All three were served another small helping by Powerscourt acting as wine waiter. All three spat carefully into their saucepans. Lady Lucy suspected that the business of spitting wine into saucepans at one’s own dining table would not have met with her mother’s approval. She wondered which of the many words of disapproval in her mother’s wide vocabulary of words of disapproval would have been employed for the practice. Disagreeable? Demeaning? Unworthy? Vulgar? Common? Common, she decided, that would have been the adjective of choice. Sir Pericles, she noticed, looked like a man who has just been given an enormous and impossible piece of mental arithmetic.

‘I’ll be damned, Powerscourt! Excuse my language, Lady Lucy. Could you put the right cork back in that bottle? You have the right cork? Good. You see, I don’t think that this Nuits St Georges is a forgery at all. I think it’s the real thing. I’ll take it round to one or two people I know after we’ve finished here. It’s the rich taste, the body of the wine. I’m sure it’s real. Come, let us try one of the Nuits St Georges that came today.’ Sir Pericles examined the label with great care, even producing a small magnifying glass from his jacket pocket for a closer look. ‘They sometimes make silly mistakes with the labels, these forgers. We had some Chateau Margaux years ago labelled Chateau Margo, as if the spelling had been done phonetically. Last year, I remember, we had a large consignment of Chablis with the year 1909 on the label. Time travelling Chablis perhaps. I’m sure H.G. Wells would have enjoyed a bottle or two.’

Once again Powerscourt poured out three small glasses of the Necromancer’s burgundy. ‘Try to remember the taste of the one before,’ Sir Pericles said quickly before anybody drank. They took cautious sips of the wine.

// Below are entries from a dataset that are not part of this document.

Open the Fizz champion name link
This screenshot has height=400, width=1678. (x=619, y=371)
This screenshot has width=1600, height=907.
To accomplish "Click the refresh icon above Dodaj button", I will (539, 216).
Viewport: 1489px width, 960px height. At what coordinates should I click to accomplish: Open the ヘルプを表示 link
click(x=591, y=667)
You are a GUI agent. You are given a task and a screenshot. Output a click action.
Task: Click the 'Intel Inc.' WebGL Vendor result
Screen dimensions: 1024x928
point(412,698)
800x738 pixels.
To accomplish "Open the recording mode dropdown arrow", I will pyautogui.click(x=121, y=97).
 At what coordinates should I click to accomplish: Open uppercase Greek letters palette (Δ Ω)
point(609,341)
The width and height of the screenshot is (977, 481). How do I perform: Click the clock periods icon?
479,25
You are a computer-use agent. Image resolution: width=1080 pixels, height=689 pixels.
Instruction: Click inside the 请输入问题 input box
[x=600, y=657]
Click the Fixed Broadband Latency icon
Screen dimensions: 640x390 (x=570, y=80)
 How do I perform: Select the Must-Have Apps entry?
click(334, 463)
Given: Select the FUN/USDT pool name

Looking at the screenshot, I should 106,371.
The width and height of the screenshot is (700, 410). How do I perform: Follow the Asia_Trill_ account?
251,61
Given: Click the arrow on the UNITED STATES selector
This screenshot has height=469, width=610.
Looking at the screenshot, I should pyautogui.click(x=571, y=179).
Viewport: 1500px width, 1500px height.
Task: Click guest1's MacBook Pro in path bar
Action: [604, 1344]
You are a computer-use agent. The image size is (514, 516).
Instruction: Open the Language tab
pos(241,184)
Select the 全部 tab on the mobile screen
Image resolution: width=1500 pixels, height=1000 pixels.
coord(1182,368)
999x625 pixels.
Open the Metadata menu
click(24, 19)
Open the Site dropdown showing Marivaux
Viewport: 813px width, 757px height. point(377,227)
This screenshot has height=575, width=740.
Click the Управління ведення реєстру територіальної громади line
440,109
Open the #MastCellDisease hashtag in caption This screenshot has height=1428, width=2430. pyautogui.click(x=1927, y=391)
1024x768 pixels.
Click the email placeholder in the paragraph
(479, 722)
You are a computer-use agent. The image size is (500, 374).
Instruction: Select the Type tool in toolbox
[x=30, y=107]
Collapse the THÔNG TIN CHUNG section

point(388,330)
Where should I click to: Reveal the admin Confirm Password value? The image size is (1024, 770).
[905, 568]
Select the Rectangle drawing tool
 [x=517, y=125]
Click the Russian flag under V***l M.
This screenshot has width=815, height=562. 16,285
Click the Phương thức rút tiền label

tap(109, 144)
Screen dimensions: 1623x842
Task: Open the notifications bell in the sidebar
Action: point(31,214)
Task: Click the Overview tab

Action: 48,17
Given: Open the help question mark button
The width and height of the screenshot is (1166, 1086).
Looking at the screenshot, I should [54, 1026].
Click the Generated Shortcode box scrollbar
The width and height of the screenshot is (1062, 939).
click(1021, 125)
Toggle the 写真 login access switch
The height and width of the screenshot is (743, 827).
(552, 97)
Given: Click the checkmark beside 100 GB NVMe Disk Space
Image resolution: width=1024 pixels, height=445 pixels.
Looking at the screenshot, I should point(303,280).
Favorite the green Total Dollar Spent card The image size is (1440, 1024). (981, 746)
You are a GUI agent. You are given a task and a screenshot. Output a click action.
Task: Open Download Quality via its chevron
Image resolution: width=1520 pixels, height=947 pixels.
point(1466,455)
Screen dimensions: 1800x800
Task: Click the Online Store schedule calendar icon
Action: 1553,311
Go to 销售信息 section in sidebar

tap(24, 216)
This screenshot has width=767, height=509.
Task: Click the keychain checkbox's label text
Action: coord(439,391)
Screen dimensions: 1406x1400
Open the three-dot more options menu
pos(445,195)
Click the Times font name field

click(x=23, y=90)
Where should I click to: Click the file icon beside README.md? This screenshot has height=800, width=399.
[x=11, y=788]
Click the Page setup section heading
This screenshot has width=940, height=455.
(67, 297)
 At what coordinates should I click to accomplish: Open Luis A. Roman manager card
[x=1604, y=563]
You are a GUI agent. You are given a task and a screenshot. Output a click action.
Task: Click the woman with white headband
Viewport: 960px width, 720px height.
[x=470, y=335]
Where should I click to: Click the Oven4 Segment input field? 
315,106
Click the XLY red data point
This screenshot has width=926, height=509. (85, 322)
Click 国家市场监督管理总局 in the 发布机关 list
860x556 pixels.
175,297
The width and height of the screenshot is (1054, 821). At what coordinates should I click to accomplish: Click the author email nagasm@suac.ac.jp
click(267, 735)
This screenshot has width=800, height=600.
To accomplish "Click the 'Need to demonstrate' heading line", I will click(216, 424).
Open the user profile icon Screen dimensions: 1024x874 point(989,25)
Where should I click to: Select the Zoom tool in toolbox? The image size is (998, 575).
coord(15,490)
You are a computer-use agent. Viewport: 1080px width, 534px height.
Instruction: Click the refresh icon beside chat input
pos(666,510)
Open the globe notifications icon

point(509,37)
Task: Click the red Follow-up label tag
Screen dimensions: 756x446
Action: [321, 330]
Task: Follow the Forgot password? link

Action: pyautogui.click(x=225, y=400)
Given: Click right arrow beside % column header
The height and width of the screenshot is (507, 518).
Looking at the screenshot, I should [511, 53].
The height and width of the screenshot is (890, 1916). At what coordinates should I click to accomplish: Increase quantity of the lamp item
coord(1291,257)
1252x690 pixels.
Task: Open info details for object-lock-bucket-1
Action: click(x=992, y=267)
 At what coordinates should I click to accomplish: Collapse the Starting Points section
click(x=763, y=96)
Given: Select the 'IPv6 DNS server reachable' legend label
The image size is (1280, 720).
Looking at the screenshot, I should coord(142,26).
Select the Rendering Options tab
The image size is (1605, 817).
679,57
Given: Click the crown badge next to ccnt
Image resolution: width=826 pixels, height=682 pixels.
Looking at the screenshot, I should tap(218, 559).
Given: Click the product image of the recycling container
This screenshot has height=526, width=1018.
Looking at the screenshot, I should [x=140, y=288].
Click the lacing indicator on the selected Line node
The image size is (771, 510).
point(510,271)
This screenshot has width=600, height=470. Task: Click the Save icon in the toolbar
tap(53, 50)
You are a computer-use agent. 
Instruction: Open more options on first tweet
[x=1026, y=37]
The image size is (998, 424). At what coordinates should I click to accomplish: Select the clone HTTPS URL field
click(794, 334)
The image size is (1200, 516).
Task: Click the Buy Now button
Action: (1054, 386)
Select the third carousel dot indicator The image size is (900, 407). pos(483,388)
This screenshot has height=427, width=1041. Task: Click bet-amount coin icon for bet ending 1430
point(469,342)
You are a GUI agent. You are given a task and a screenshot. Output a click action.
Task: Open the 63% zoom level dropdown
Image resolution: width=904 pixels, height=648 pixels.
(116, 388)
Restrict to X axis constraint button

‘What do you think, Lady Lucy?’ asked Sir Pericles ‘What do you make of it?’

‘Well,’ said Lucy, ‘it’s definitely not the same as the one before. But it’s not absolutely disgusting, though I thought I detected a faint hint of a nasty aftertaste. If you told me at a posh dinner at Whites Hotel that this was pre-phylloxera Nuits St Georges I’d probably believe you. I’ve only ever tasted one bottle of pre-phylloxera wine and that was a Chateau Lafite with my grandfather shortly before he died. I have to say I can’t remember the taste or the bouquet at all. Is that very bad of me?’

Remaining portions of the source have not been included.